**What you are asked to do:**
Print the data that follows exactly.

**Source records:**
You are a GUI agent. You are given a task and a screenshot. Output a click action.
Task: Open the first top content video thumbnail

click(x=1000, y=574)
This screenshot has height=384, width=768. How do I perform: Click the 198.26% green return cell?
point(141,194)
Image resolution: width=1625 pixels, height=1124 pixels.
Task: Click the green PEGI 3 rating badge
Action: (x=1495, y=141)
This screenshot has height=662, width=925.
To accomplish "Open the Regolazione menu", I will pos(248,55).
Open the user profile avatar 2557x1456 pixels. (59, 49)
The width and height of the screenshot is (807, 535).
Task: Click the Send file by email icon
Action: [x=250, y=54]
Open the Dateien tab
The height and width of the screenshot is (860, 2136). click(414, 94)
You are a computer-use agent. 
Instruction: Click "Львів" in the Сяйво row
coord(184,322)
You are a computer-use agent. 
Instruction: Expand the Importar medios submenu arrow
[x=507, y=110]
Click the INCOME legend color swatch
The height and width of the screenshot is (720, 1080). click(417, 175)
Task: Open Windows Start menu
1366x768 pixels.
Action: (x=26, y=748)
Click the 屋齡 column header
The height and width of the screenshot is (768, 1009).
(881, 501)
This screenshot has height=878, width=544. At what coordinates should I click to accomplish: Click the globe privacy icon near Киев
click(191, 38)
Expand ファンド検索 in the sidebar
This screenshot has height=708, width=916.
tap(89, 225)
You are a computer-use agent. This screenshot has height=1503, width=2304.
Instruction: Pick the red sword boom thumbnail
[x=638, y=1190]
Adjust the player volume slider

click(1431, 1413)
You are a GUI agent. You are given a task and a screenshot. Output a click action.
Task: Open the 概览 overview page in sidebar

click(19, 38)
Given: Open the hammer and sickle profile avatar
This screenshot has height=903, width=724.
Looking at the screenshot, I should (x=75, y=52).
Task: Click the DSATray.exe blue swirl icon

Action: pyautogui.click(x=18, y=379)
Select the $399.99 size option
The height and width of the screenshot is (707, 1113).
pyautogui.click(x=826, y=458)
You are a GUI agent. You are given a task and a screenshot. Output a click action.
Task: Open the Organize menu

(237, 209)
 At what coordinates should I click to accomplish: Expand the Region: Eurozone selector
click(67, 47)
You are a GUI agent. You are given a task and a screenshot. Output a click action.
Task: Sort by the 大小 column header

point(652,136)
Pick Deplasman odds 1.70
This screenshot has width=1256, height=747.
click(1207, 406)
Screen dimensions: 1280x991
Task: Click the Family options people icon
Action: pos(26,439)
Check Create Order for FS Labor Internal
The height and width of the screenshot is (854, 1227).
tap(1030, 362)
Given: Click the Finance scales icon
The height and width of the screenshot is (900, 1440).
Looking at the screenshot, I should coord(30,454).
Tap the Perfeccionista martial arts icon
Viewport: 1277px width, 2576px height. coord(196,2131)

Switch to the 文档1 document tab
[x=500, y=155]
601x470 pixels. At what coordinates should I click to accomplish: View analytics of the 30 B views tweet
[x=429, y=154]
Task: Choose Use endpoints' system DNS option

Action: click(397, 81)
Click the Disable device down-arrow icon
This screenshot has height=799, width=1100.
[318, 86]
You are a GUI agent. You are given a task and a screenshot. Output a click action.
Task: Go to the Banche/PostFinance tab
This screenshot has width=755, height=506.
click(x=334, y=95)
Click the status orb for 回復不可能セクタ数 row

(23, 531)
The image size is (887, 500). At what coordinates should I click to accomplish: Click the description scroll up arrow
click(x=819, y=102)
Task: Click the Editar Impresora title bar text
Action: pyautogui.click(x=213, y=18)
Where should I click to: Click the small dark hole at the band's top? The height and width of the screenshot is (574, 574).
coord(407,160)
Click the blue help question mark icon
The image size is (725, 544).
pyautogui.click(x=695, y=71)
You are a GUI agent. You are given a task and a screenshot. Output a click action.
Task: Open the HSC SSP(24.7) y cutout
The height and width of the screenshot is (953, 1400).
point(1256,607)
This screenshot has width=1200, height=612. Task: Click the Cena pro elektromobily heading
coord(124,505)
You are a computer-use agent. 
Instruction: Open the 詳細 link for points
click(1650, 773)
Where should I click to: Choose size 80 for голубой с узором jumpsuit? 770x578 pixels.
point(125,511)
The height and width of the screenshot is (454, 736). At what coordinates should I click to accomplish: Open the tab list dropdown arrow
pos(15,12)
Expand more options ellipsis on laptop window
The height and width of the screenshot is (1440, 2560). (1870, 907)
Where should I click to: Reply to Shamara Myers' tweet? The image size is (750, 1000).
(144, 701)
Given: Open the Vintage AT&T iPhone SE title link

**Worked solution:**
You are a GUI agent. You are given a task and a screenshot. Output a click action.
Task: Open the first top content video thumbnail

click(x=1000, y=574)
This screenshot has height=384, width=768. How do I perform: Click the 198.26% green return cell?
point(141,194)
Image resolution: width=1625 pixels, height=1124 pixels.
Task: Click the green PEGI 3 rating badge
Action: (x=1495, y=141)
This screenshot has height=662, width=925.
To accomplish "Open the Regolazione menu", I will pos(248,55).
Open the user profile avatar 2557x1456 pixels. (59, 49)
The width and height of the screenshot is (807, 535).
Task: Click the Send file by email icon
Action: [x=250, y=54]
Open the Dateien tab
The height and width of the screenshot is (860, 2136). click(414, 94)
You are a computer-use agent. 
Instruction: Click "Львів" in the Сяйво row
coord(184,322)
You are a computer-use agent. 
Instruction: Expand the Importar medios submenu arrow
[x=507, y=110]
Click the INCOME legend color swatch
The height and width of the screenshot is (720, 1080). click(417, 175)
Task: Open Windows Start menu
1366x768 pixels.
Action: (x=26, y=748)
Click the 屋齡 column header
The height and width of the screenshot is (768, 1009).
(881, 501)
This screenshot has height=878, width=544. At what coordinates should I click to accomplish: Click the globe privacy icon near Киев
click(191, 38)
Expand ファンド検索 in the sidebar
This screenshot has height=708, width=916.
tap(89, 225)
You are a computer-use agent. This screenshot has height=1503, width=2304.
Instruction: Pick the red sword boom thumbnail
[x=638, y=1190]
Adjust the player volume slider

click(1431, 1413)
You are a GUI agent. You are given a task and a screenshot. Output a click action.
Task: Open the 概览 overview page in sidebar

click(19, 38)
Given: Open the hammer and sickle profile avatar
This screenshot has height=903, width=724.
Looking at the screenshot, I should (x=75, y=52).
Task: Click the DSATray.exe blue swirl icon

Action: pyautogui.click(x=18, y=379)
Select the $399.99 size option
The height and width of the screenshot is (707, 1113).
pyautogui.click(x=826, y=458)
You are a GUI agent. You are given a task and a screenshot. Output a click action.
Task: Open the Organize menu

(237, 209)
 At what coordinates should I click to accomplish: Expand the Region: Eurozone selector
click(67, 47)
You are a GUI agent. You are given a task and a screenshot. Output a click action.
Task: Sort by the 大小 column header

point(652,136)
Pick Deplasman odds 1.70
This screenshot has width=1256, height=747.
click(1207, 406)
Screen dimensions: 1280x991
Task: Click the Family options people icon
Action: pos(26,439)
Check Create Order for FS Labor Internal
The height and width of the screenshot is (854, 1227).
tap(1030, 362)
Given: Click the Finance scales icon
The height and width of the screenshot is (900, 1440).
Looking at the screenshot, I should coord(30,454).
Tap the Perfeccionista martial arts icon
Viewport: 1277px width, 2576px height. coord(196,2131)

Switch to the 文档1 document tab
[x=500, y=155]
601x470 pixels. At what coordinates should I click to accomplish: View analytics of the 30 B views tweet
[x=429, y=154]
Task: Choose Use endpoints' system DNS option

Action: click(397, 81)
Click the Disable device down-arrow icon
This screenshot has height=799, width=1100.
[318, 86]
You are a GUI agent. You are given a task and a screenshot. Output a click action.
Task: Go to the Banche/PostFinance tab
This screenshot has width=755, height=506.
click(x=334, y=95)
Click the status orb for 回復不可能セクタ数 row

(23, 531)
The image size is (887, 500). At what coordinates should I click to accomplish: Click the description scroll up arrow
click(x=819, y=102)
Task: Click the Editar Impresora title bar text
Action: pyautogui.click(x=213, y=18)
Where should I click to: Click the small dark hole at the band's top? The height and width of the screenshot is (574, 574).
coord(407,160)
Click the blue help question mark icon
The image size is (725, 544).
pyautogui.click(x=695, y=71)
You are a GUI agent. You are given a task and a screenshot. Output a click action.
Task: Open the HSC SSP(24.7) y cutout
The height and width of the screenshot is (953, 1400).
point(1256,607)
This screenshot has width=1200, height=612. Task: Click the Cena pro elektromobily heading
coord(124,505)
You are a computer-use agent. 
Instruction: Open the 詳細 link for points
click(1650, 773)
Where should I click to: Choose size 80 for голубой с узором jumpsuit? 770x578 pixels.
point(125,511)
The height and width of the screenshot is (454, 736). At what coordinates should I click to accomplish: Open the tab list dropdown arrow
pos(15,12)
Expand more options ellipsis on laptop window
The height and width of the screenshot is (1440, 2560). (1870, 907)
Where should I click to: Reply to Shamara Myers' tweet? The image size is (750, 1000).
(144, 701)
Given: Open the Vintage AT&T iPhone SE title link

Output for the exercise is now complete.